Professor Ramsdell
Dr. Michael Ramsdell
Current Clarkson DU Chapter Faculty Advisor
The Faculty Advisor serves as the primary advisor and mentor to the Chapter’s VP-Academic Excellence, and is committed to the academic and educational development of each Clarkson DU undergraduate member. Additional mentorship on specific leadership duties of the other officers will be provided by Lambda/DU alumni who have extensive management and leadership background in those areas.
Lambda/DU alumni are developing the procedures and policies that the undergraduates will use to manage the Chapter, and will work closely with the Advisor as recolonization on the Clarkson campus progresses.
Financial oversight of the organization is provided by the Alumni Board and alumni mentors, and will not be the responsibility of the Faculty Advisor.
A handbook available on the Clarkson DU website supplies extensive support for the Advisor by providing background on DU and information on topics such as the Chapter Excellence Plan, the Chapter Advisory Board, Best Practices and other subjects1. Included there is a summary of the job of Chapter Advisor, summarized here:
The most beneficial Campus/Faculty Advisor:
Strives to Build Better Men by focusing on our non-secret heritage and the Four Founding Principles.
Serves as the primary advisor and mentor to the VP-Academic Excellence.
Meets regularly with the VP-Academic Excellence regarding the academic standards and achievement of the chapter or colony.
Works with the VP-Academic Excellence to develop his position goals and potential budget.
Assists in the development of a written scholarship program which includes:
Academic Resource List
Study skills information
Chapter tutoring programs
Personal study hours schedule for members
Assists in the enforcement of the academic eligibility standards to be able to be initiated, attend chapter meetings, and vote.
Assists with chapter/officer retreats.
Attends at least two chapter meetings per semester.
Monitors progress and ensures the completion of the VP-Academic Excellence’s portion of the Chapter Excellence Plan (CEP).
Meets with associate members/pledges to discuss academics, expectations, and responsibilities.
Attends all Advisory Board meetings and reports on the academic standards and achievement of the chapter/colony.
Ensures the VP-Academic Excellence is held accountable to his responsibilities.
Participates in pertinent training and educational programs provided by IHQ and the college/university.
Professor Mike Ramsdell
Mike Ramsdell knows the difference between speed and velocity. All physicists do.Not all of them can explain it, though. And very few can make the core concepts of physics interesting and fun to learn. Ramsdell can. His physics lessons for first-year students include Matchbox® cars, race tracks and a series of challenges. His students have to figure out how to make their cars go faster, fly through the air and hit a target.
This means determining friction coefficients, drag constants and other elements of Newtonian mechanics that affect speed and velocity.
The challenges come at the end of the semester, when his students compete to see whose car goes faster, farther and more accurately.
“You see lots of students re-doing their lab work.

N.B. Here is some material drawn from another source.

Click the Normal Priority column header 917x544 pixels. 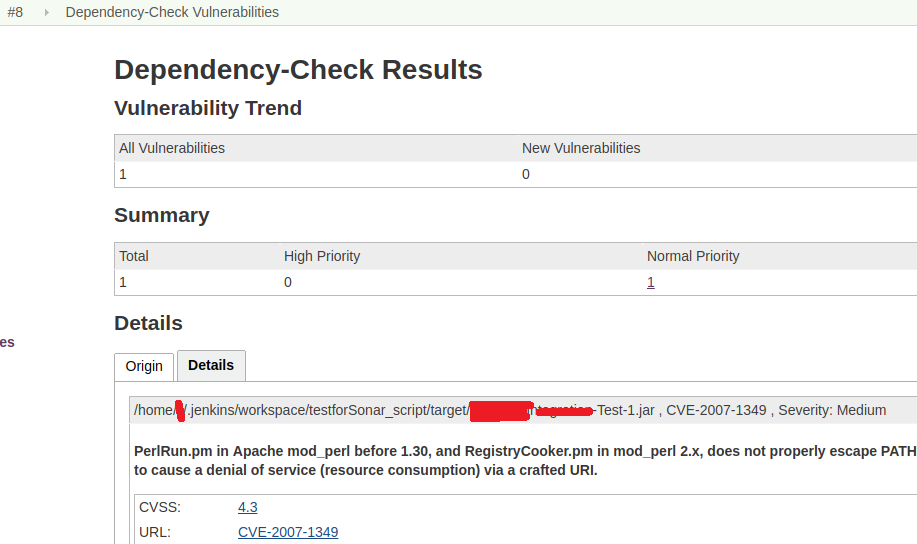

Not to get a better grade, but to figure out how to make their matchbox car fly—and fly right.
“That’s rewarding,” he says. But there’s another aspect of teaching physics that might be even better.

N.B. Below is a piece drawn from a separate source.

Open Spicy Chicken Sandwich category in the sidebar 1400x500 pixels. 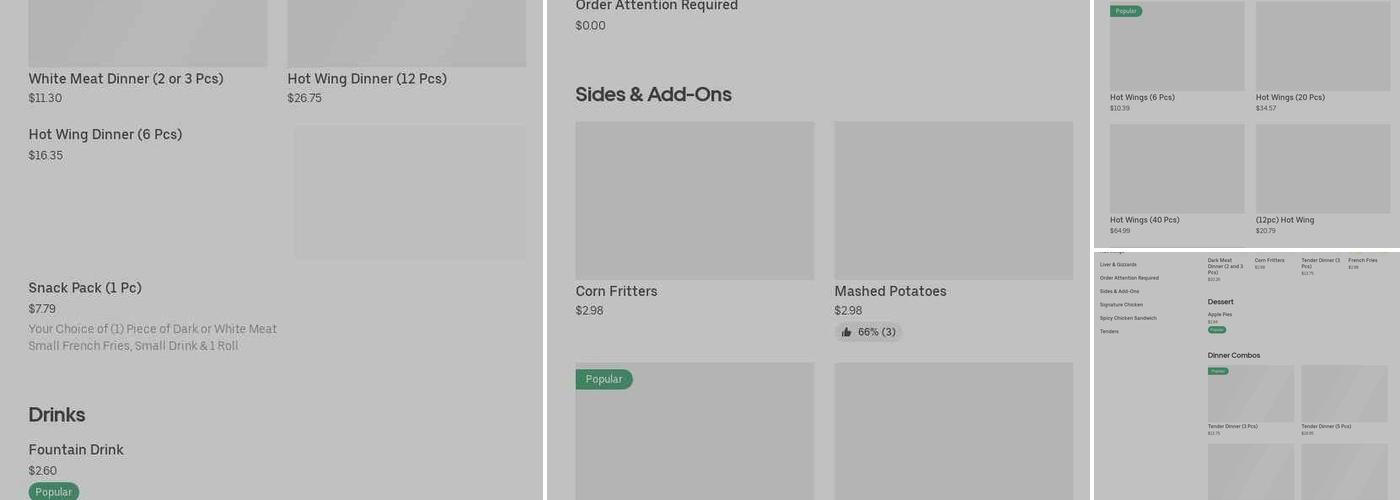pyautogui.click(x=1128, y=318)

“I see lots of students change. The way they think, the way they look at the world—there’s this big shift.
“The laws of physics explain things: why objects move, how and how that can change—from the molecular to galactic. And when someone understands the physics affecting one thing, that person starts to wonder about the physics behind everything else.”
It happens quickly, Ramsdell says, though its speed and velocity can’t be measured.
Maybe curiosity is the one thing throughout the known universe that’s faster than the speed of light. We’ll have to ask him about that.